What is expected ::
Do these statements agree with the passage below about the Hydes bringing Nellie O'Brien back to Earlsfort Place? Answer yes or no for each, quoting the deciding words of the passage.
(a) Sarah Purser was out walking when the Hydes met her.
(b) The Hydes went back to One Earlsfort Place without Nellie.
(c) Every soldier gladly drank the water people brought.
-- begin Source --
Lucy's anxiety for Nellie's safety prompted a second trip by the Hydes that same day to persuade Nellie to return with them to Earlsfort Place. Lucy had shown "wonderful courage," Hyde said, as they passed Stephen's Green amid sounds of gunfire on all sides. On the way they met Sarah Purser, the artist, who was also out walking. When told of their mission to rescue Nellie O'Brien, she "sniffed and said 'That's always the way with the granddaughter of heroes.'"
With as many of Nellie's belongings as they could carry in their arms, the Hydes returned with Nellie to One Earlsfort Place. En route they paused to watch an English regiment weighed down with enormous field packs marching into the city from Kingstown, looking exhausted
from the heat. People in the terrace and road waved handkerchiefs wildly and ran down with jugs of water and oranges and other refreshments. Disdaining mere water, some of the men threw it away, but when a poor woman in a shawl (drunk herself, Hyde thought) produced a bottle of something else, it was "highly appreciated and finished in a jiffy."
-- end Source --
-- begin Data excerpts --
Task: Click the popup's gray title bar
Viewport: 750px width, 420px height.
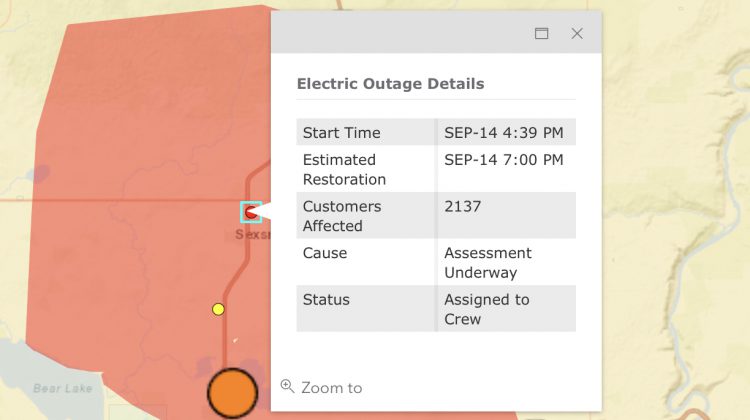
-- end Data excerpts --
-- begin Data excerpts --
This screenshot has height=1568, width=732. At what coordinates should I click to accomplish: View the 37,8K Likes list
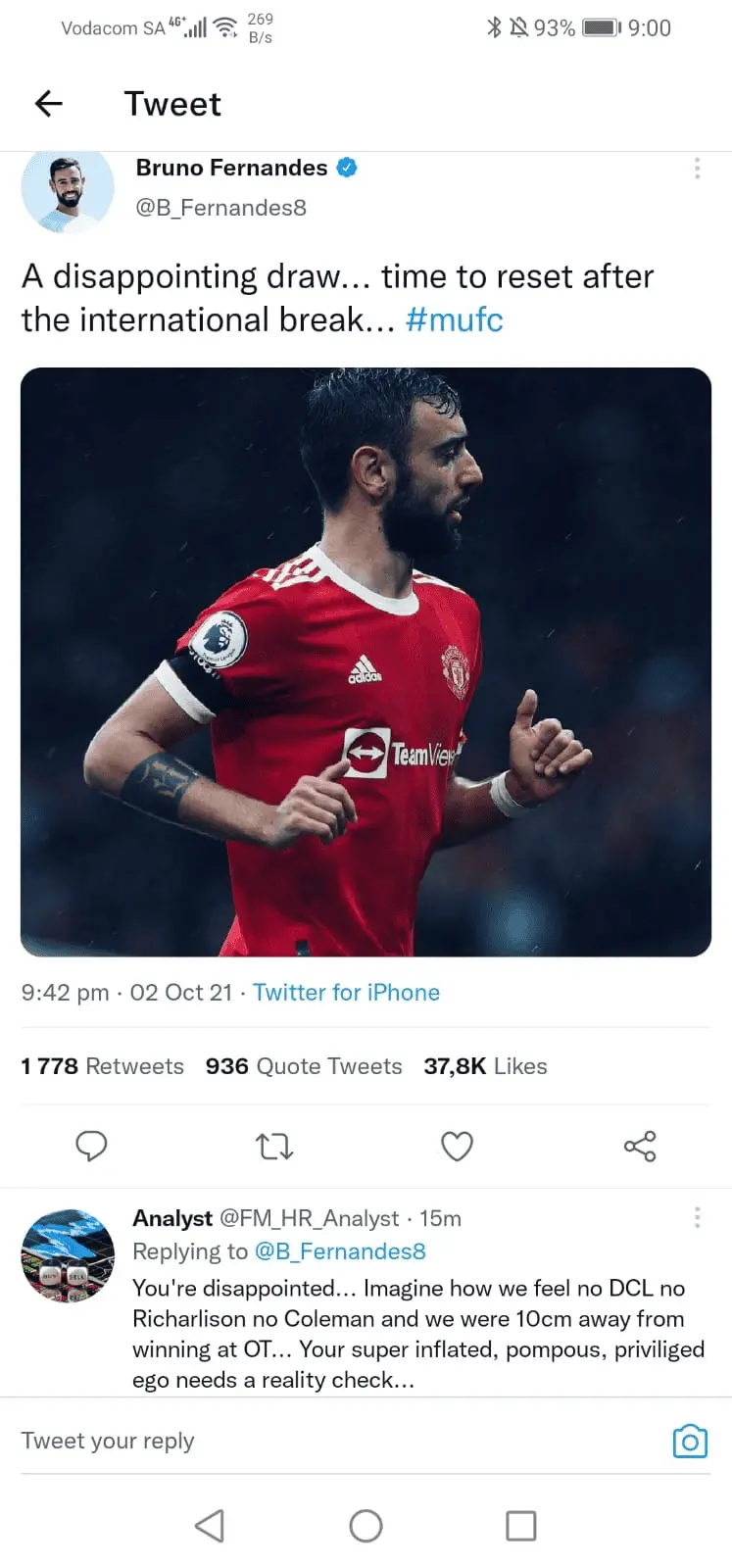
-- end Data excerpts --
Worked solution ::
(a) Yes: "On the way they met Sarah Purser, the artist, who was also out walking."
(b) No: "the Hydes returned with Nellie to One Earlsfort Place."
(c) No: "Disdaining mere water, some of the men threw it away"